The copy of the Petri Nonii Salaciensis Opera used for the present facsimile edition belongs to the Mathematics Library of Coimbra University. As can be seen from an inscription on the title page, it was once part of the great library of the Santa Cruz Monastery in Coimbra, closed and dispersed around 1830. There is a reference to it in the monumental catalogue of that library compiled by D. Pedro da Encarnação in the 18th century.[19] Later the volume belonged to Luciano Pereira da Silva, a Coimbra University professor, to whom we owe the elucidation of some important biobibliographical questions concerning Pedro Nunes.
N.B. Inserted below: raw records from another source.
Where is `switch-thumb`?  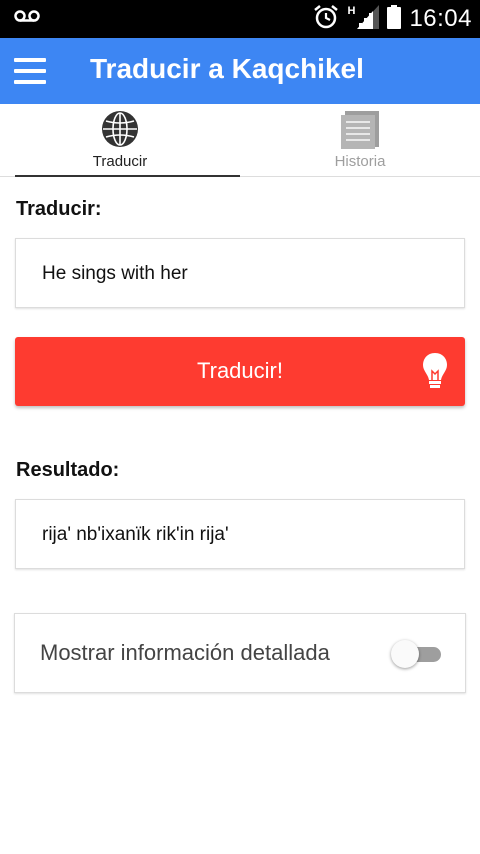
switch-thumb is located at coordinates (405, 654).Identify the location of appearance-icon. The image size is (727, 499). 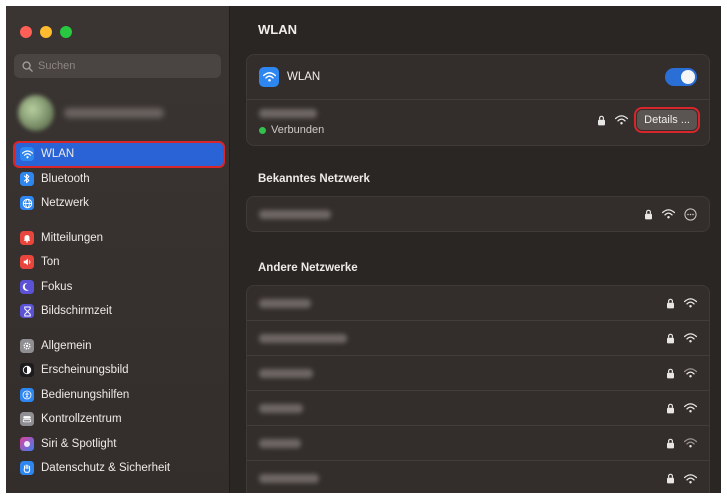
(27, 370).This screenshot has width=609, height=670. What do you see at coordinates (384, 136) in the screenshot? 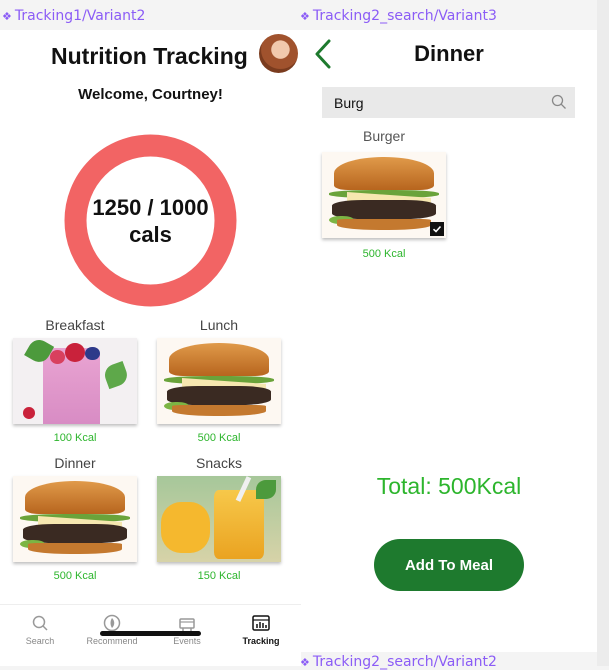
I see `result-label: Burger` at bounding box center [384, 136].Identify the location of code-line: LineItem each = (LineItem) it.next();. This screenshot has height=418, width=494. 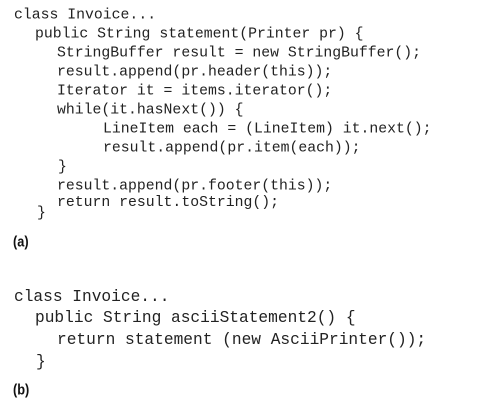
(268, 130).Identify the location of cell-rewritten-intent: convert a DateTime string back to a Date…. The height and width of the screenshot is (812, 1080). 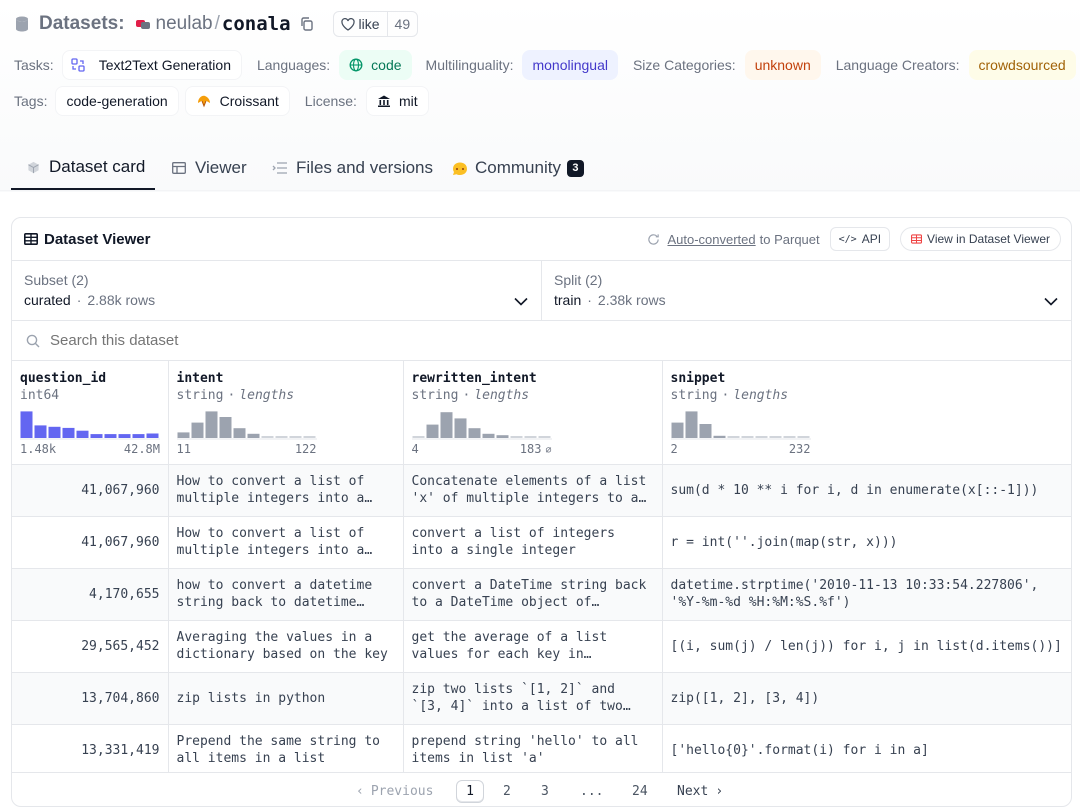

Luciano Pereira da Silva’s library now belongs to the School of Science and Technology of the University of Coimbra.

            The volume is in good condition, with the original parchment binding, and contains the above mentioned errata, which shows that it was part of the “complete” print run. It contains several handwritten notes and illustrations on the margins, presumably from the 16th century. There are handwritten additions to the errata, which may be from the author himself, in the same writing as the marginal notes. The corrections indicated in the errata are introduced throughout the text in blue ink. These corrections seem to date from the 20th century.

 

[1] The little we know can be found in Inquisition depositions by two grandchildren of Pedro Nunes in the 17th century.

[2] An explanation for this lack of documents lies in the sad fate of Pedro Nunes’ papers, lost by his uninterested heirs. In this respect see Joaquim de Carvalho, preface to Defensão do tratado da rumação do globo para a arte de navegar, Coimbra, 1952.

[3] It occupies pages 13 to 189 of Petri Nonii Salaciensis Opera.

[4] Mathematically, this corresponds to saying that, if the central parallel has latitude j, the longitude degrees on the grid should be multiplied by cos j, or, which is the same thing, the latitude degrees should be multiplied by sec j. Pedro Nunes gives several examples of situations of this type.

[5] Francisco Gomes Teixeira, Elogio Histórico de Pedro Nunes, Panegíricos e Conferências, Coimbra, 1925. The text is reproduced in his História das Matemáticas em Portugal, Lisbon, 1934.

[6] A. E. Nordenskiöld, Facsimile Atlas to the Early History of Cartography, Stockholm, 1889.

[7] Edward Wright, Certaine Errors in Navigation, London, 1599.

[8] Henrique Leitão, Uma nota sobre Pedro Nunes e Copérnico, Gazeta de Matemática, 143, p. 60-78, 2002.

[9] Raymond d’Hollander, Historique de la loxodromie, Mare Liberum, 1, p. 29-69, 1990.

[10] Los dos libros de la arte de nabegar, de Pº Núñez de Saá, traducidos de latin en Castellano, por el doctor Sñ. Cedillo Diaz.

[11] Henrique Leitão, O Comentário de Pedro Nunes à Navegação a Remos, Lisbon, Comissão Cultural de Marinha, 2002.

[12] Recall that a Portuguese translation of part of that work was included in the 1537 Tratado da Sphera.

[13] See, e. g., C. D. Hellman and N. M. Swerdlow, Georg Peurbach, Biographical Dictionary of Mathematicians, vol. 4, New York, 1991. In this article, when listing the translations of Peurbach’s work, no mention is made of Pedro Nunes’ 1537 translation.

[14] Henrique Leitão, Uma nota sobre Pedro Nunes e Copérnico.

[15] Is not my word like as a fire? and like a hammer that breaketh the rock in pieces?” (Jeremiah, 23:29)

[16] It is through an indication of Pedro Nunes in the errata that we know the year of his birth. On the first line of page 209, in the third proposition of the second annotation on the Sun, we read: “Exempli gratia, sit anno Domini 1592, quo ego natus sum (...)”. And in the errata: “Pa.209.li.I.1592.le.1502.”

[17] The inicial capital letter in the errata, the body of the four pages as well as the type in which they were set, are different from those used in the main text. The paper too is slightly different.

[18] António Mariz, the Coimbra University printer responsible for the 1573 edition, is very critical in his preface of the errors in the previous edition.

[19] See J. M. Teixeira de Carvalho, A Livraria do Mosteiro de Santa Cruz de Coimbra, Coimbra, 1921.